MIL: "You need to exercise"

Anonymous
The last couple times I've seen MIL post baby, she has told me I should be exercising. My thoughts on when it could possibly be okay to comment on a DIL's post baby body:

1. If she was some super slim yoga health nut, I could maybe let it go.
EXCEPT, She definitely is not.

2. If this was a genuine health concern, maybe...
EXCEPT, I actually lost all the baby weight and I'm slim to begin with.

3. If this was just how she is and does this to everyone, meh...
EXCEPT, DH hasn't lost the 10 lbs he gained during MY pregnancy. Not a word about his weight.

Yup, I'm pissed!
Anonymous
Would you be pissed if your mother said this to you? What about DH? I am trying to determine wether waht she said offends you or was it just the fact that it was her.
Anonymous
Tell your DH to talk to her. Her comments are inappropriate.
Anonymous
Maybe she had let herself go after her babies and it slid downhill from there, and is trying to pass along the wisdom so you don't do the same.

That said, I'd be pissed.
Anonymous
Anonymous wrote:Would you be pissed if your mother said this to you? What about DH? I am trying to determine wether waht she said offends you or was it just the fact that it was her.


OP here. That is something to think about. I think I would be more hurt than pissed if my mom said this to me. I would be hurt and absolutely LIVID if my husband said it. So I think there is a negative feeling irregardless of who says it.

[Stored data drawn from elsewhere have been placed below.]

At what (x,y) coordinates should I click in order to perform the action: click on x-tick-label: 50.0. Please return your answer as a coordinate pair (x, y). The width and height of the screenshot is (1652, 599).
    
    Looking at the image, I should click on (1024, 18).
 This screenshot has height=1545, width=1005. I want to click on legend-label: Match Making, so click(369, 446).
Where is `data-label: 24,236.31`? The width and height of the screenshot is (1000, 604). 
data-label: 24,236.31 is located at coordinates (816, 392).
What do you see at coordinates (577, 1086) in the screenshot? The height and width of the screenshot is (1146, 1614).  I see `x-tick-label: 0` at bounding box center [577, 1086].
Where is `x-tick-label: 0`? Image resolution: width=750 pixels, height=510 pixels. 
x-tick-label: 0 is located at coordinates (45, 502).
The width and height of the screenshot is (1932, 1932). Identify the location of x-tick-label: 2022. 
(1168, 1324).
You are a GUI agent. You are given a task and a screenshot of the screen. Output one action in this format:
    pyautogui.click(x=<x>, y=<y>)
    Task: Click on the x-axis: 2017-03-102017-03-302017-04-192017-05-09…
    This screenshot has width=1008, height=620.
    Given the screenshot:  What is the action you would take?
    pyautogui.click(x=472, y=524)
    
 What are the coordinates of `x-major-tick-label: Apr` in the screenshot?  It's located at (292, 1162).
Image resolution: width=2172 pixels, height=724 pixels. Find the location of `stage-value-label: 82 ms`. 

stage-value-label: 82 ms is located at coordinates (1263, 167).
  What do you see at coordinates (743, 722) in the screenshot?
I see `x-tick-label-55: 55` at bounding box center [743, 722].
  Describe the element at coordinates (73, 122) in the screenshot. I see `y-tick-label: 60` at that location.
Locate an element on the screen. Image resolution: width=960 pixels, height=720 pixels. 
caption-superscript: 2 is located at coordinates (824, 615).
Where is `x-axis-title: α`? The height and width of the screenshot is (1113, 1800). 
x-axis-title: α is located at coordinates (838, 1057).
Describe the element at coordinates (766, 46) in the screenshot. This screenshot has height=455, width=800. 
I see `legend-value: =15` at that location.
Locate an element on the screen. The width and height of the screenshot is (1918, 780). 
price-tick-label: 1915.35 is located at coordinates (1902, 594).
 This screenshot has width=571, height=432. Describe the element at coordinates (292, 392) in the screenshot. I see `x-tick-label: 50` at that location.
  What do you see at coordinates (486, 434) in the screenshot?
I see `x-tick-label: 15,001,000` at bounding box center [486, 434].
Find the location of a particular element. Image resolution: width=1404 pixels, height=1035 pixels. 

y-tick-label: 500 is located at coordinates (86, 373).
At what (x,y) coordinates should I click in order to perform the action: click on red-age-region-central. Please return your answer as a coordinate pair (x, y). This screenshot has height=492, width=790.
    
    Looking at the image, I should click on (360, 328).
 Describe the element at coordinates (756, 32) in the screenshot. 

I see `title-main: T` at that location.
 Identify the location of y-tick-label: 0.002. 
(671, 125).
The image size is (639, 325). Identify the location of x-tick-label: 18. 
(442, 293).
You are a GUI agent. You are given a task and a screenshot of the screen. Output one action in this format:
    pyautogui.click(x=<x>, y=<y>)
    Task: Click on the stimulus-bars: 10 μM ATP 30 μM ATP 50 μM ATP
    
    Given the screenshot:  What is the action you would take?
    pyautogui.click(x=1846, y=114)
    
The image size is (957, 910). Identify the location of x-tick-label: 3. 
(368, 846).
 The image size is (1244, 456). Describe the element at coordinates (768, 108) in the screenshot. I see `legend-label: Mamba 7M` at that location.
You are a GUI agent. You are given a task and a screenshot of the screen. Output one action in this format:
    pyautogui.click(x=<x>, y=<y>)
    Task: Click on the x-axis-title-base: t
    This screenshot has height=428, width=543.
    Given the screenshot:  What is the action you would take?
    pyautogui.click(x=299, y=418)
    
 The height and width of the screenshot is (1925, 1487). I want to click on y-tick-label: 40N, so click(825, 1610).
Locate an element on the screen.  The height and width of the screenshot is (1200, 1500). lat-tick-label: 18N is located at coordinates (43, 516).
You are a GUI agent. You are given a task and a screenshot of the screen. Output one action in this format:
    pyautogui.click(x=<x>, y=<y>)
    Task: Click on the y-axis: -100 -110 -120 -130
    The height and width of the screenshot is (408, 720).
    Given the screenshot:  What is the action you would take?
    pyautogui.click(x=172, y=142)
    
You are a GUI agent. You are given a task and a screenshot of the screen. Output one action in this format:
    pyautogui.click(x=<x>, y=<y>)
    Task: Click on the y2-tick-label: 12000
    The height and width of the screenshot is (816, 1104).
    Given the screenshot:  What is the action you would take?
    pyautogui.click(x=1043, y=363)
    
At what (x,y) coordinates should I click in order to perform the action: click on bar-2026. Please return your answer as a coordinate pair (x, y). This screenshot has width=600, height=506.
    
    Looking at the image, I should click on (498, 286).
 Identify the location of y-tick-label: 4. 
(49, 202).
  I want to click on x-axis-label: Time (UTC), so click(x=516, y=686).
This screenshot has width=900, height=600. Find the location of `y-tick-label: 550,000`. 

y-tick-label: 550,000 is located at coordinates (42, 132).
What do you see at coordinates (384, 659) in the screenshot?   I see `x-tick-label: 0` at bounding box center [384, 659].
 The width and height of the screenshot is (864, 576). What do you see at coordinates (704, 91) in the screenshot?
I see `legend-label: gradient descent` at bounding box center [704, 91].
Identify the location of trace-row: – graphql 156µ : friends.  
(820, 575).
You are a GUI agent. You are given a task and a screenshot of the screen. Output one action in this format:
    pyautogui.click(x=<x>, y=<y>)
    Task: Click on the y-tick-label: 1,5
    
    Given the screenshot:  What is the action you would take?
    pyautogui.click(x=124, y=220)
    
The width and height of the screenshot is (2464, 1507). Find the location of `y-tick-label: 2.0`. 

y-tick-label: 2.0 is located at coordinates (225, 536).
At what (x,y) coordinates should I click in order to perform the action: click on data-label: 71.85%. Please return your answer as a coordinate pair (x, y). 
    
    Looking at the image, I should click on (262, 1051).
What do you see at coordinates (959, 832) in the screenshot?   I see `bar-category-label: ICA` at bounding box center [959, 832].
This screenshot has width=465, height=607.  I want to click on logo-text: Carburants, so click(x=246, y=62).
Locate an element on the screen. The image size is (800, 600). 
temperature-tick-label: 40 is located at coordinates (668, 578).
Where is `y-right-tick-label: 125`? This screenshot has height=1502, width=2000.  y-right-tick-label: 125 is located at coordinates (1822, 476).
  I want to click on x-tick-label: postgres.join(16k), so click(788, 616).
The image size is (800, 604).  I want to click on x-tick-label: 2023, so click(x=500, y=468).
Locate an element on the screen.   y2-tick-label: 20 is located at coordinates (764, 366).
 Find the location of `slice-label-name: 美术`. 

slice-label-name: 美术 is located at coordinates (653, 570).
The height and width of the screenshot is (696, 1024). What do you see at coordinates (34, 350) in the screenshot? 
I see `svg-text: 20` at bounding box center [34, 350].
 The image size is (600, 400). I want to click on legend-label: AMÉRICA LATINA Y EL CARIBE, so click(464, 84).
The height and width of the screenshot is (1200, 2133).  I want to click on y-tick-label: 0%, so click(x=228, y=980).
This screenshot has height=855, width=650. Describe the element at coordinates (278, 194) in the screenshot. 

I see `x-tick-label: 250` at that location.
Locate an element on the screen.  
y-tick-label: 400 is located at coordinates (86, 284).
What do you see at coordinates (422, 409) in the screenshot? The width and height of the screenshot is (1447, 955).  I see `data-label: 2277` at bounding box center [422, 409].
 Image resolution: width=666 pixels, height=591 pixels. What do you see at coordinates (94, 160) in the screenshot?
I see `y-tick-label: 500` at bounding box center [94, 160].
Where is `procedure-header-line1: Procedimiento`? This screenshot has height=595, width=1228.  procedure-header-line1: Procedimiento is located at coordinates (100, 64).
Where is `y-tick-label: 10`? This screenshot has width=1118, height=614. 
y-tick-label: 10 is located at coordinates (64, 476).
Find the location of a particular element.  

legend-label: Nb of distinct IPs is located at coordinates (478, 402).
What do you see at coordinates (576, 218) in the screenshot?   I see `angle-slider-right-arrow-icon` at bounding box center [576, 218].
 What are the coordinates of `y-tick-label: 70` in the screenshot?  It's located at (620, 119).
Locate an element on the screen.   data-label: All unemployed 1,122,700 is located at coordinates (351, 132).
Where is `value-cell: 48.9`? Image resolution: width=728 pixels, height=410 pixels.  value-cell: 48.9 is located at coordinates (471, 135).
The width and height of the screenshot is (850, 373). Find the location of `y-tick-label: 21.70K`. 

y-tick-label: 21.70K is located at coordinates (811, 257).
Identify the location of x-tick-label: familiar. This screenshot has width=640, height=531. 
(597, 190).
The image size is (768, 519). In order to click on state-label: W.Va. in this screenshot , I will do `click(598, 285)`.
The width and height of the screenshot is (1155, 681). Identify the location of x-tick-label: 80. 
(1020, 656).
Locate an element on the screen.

Btw, I've only ever received compliments or no comments about my figure post baby (which is IMO the only appropriate response). While I recognize my clothes will never fit the same (not to mention this mini muffin thing of skin I got going on) I am on okay terms with my body too which is why her comment feels like a kick in the face.
Anonymous
I would respond, "And you need to mind your own business."

Or, "Your son doesn't mind f*cking me, so I don't know why you're concerned."
Anonymous
Anonymous wrote:I would respond, "And you need to mind your own business."

Or, "Your son doesn't mind f*cking me, so I don't know why you're concerned."


I do not recommend this approach. I recommend ignoring/letting go.
Anonymous
I'd be livid! Of course, I would be so shocked that I'd be unable to say anything in response and would drive myself insane with sarcastic yet witty retorts for days afterwards when I'm alone.
Anonymous
I'd laugh it off and tell her "I actually already lost the baby weight I gained and am waiting for DH to do the same, since he gained ten pounds. But you know what you need to do? Stop telling ME what to do!"
Anonymous
Anonymous wrote:Would you be pissed if your mother said this to you? What about DH? I am trying to determine wether waht she said offends you or was it just the fact that it was her.


parents need to deal with their own children, end of story. she has no business commenting on your appearance.
Anonymous
Your MIL is a bitch. Just smile and leave the room when she makes comments. Just know that she is low class and will never change.
Anonymous
Anonymous wrote:I'd be livid! Of course, I would be so shocked that I'd be unable to say anything in response and would drive myself insane with sarcastic yet witty retorts for days afterwards when I'm alone.


Exactly This!
Anonymous
OP, you need to handle it differently.
If she makes a rude comment once, you ignore and not get hurt (people make mistakes and you have to give them some slack)

Second time or beyond - you say very directly and concisely that you do not want to hear her opinion.

That's it. That's all. If more happens - I'd say it's largely your fault for not handling it.
Anonymous
Maybe it's not a weight-related question.

And, she's right, OP: You do need to exercise. I say that without ever having seen you.

Everyone needs to exercise.
Anonymous
First time: "haha don't we all!"
Second time: stony silence
Third time: "you seem very hung up on my weight. is there a reason for this?"